“Be Kind.” Those are the words I wrote on our kitchen chalkboard the other morning. Originally, the purpose of those words were meant to remind my girls to be kind—they really struggle throughout the day to share, be polite, show self-control, be gentle and not whine. I’m guessing most 2 and 4-year-old sisters struggle with this throughout their days. But anyways, in my mind, my girls really need to work on their kindness and sometimes ugly moments.
Yesterday morning, I saw an ugly moment right before pre-school drop off with my 4 year-old. Something as simple as leaving our shoes on in the car—quickly became an issue. A short-tempered reaction, followed by a mean old grunt came out of my 4 year-olds mouth. This ugliness stroke me—especially when I heard my daughter scream “don’t be mad at me Mom.”
Now I know this incident is really small, and only the smallest part of our day—but the quick attitude and lack of patience I saw in my daughter was really the mimicking and learned ugliness she’s watched in ME. And the fact that she was worried about me being “mad” at her means one thing—she knows and has seen my quick temper at her.
Ughh that’s hit me so hard the last few days.
How kind am I? Sure I’m kind in the grocery store or when I am socializing with my neighbors. I’m kind when IT’S EASY TO BE KIND. I show patience and gentleness when IT’S EASY to do those things.
I’ve definitely failed the test lately when it comes to being kind in tough and stressful situations. When my daughter says “Mom” twenty-seven times for no real reason and I blurt/scream out “WHAT.” When we are traveling in the airport and I snap at my girls to walk faster or my husband to find the passports in 0.1 seconds. Thats when I really struggle to be kind.

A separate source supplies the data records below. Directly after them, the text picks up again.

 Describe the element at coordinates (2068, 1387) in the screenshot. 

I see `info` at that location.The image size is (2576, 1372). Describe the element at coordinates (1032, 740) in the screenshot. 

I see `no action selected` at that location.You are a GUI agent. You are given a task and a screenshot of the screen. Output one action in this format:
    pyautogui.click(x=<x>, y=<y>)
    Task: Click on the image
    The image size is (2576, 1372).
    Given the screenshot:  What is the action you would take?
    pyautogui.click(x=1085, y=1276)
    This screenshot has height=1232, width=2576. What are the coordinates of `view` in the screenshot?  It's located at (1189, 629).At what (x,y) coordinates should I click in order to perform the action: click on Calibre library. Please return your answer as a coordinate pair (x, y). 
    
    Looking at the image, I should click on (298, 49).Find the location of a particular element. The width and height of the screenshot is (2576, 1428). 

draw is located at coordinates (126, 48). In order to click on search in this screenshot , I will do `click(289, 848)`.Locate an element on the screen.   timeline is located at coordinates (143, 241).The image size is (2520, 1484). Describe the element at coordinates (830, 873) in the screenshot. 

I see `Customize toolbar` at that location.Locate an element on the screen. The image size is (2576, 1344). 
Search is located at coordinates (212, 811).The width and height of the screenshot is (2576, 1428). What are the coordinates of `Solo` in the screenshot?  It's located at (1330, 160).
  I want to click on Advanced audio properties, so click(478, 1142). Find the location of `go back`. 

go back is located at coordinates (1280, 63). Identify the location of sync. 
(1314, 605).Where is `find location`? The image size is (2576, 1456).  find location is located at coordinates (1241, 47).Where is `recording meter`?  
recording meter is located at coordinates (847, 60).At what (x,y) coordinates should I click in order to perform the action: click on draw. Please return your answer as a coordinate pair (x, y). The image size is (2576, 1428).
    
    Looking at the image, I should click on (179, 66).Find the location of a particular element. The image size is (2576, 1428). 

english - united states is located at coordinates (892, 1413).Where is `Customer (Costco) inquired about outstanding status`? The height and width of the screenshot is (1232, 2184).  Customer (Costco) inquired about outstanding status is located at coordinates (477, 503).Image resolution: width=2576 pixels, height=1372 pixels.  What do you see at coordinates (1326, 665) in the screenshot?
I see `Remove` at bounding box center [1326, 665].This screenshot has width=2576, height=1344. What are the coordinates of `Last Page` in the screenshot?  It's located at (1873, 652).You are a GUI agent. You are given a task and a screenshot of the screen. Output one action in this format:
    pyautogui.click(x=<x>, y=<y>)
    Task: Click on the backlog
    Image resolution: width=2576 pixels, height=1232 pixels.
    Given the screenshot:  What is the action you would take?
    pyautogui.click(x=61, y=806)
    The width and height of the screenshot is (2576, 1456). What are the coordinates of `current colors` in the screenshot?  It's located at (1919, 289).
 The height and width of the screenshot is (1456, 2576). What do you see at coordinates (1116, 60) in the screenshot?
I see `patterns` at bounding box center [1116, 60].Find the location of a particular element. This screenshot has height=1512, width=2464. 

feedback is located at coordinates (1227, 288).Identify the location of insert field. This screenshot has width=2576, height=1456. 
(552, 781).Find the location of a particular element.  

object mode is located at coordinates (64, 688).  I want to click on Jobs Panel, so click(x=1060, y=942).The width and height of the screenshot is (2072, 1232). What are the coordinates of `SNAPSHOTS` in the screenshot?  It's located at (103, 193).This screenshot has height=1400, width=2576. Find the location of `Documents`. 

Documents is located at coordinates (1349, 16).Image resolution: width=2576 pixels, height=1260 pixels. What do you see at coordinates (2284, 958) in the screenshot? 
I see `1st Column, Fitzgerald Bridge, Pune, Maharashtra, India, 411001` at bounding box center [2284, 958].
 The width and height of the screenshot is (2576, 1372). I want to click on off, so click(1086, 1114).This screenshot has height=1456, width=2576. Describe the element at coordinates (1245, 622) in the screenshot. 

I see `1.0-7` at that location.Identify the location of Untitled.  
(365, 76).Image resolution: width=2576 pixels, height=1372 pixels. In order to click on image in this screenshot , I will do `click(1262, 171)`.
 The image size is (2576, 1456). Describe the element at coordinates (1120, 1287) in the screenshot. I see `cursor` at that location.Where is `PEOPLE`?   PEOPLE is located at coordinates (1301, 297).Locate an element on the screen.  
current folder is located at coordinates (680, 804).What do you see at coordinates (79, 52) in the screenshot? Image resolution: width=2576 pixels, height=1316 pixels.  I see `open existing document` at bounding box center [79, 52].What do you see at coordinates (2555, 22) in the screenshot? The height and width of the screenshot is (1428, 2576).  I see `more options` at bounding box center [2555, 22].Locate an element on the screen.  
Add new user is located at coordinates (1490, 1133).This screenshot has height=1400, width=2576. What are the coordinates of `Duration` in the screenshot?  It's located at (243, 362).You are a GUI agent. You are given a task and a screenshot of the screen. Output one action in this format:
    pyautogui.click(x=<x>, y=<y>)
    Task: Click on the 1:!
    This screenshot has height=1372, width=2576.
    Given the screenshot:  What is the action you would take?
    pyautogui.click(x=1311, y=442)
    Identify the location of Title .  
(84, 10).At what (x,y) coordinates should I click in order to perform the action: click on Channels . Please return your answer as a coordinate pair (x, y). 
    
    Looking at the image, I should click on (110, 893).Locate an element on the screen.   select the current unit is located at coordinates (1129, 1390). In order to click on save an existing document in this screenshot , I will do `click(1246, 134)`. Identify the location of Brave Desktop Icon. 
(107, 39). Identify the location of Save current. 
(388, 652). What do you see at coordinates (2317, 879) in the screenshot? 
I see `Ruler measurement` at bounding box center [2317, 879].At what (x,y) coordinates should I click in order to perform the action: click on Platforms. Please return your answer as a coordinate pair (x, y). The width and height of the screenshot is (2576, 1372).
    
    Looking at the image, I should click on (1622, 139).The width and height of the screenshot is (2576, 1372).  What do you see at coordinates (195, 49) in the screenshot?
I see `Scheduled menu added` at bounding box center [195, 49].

So in hindsight, that chalkboard in my kitchen is meant for my girls and most definitely for ME. Instead of my girls seeing a quick-tempered, attitude-full, and sometimes not so nice Mom—I want them to see KINDNESS. Also, just to clarify—kindness does not mean: not disciplining, letting my kids be crazy, or having a free for all at our house.
Being kind applies to everyone in our lives. However with our kids, spouses, and ones we are closest with, it can be the toughest. Am I right? Instead of getting the best of us, they usually get the worst.
I have to share this quick excerpt because it definitely has stuck with me after reading Jen Hatmaker’s newest book For The Love. Specifically, when addressing marriage, I think Jen says it pretty perfectly:
“We should treat our husbands at least as nicely as we treat the crossing guard.”…”You know what’s sexy at twenty years? Niceness. Compliments after all this time. Thank yous. Apologies. I am over all the drama; give me kindness any old day. Treating your husband like a good friend will preserve your marriage forever. Just act like someone you want to live with instead of a difficult frenemy.”
I’m going to work on my “pleases” and “thank-yous” this week. The simple and sometimes very hard act of showing kindness. And while I’m reminding my girls to be kind by looking at our kitchen chalkboard—I will be reminding myself too. I truly think being kind makes all the difference in someone’s day.
Colossians 3:12 “…clothe yourself with compassion, kindness, humility, gentleness and patience.”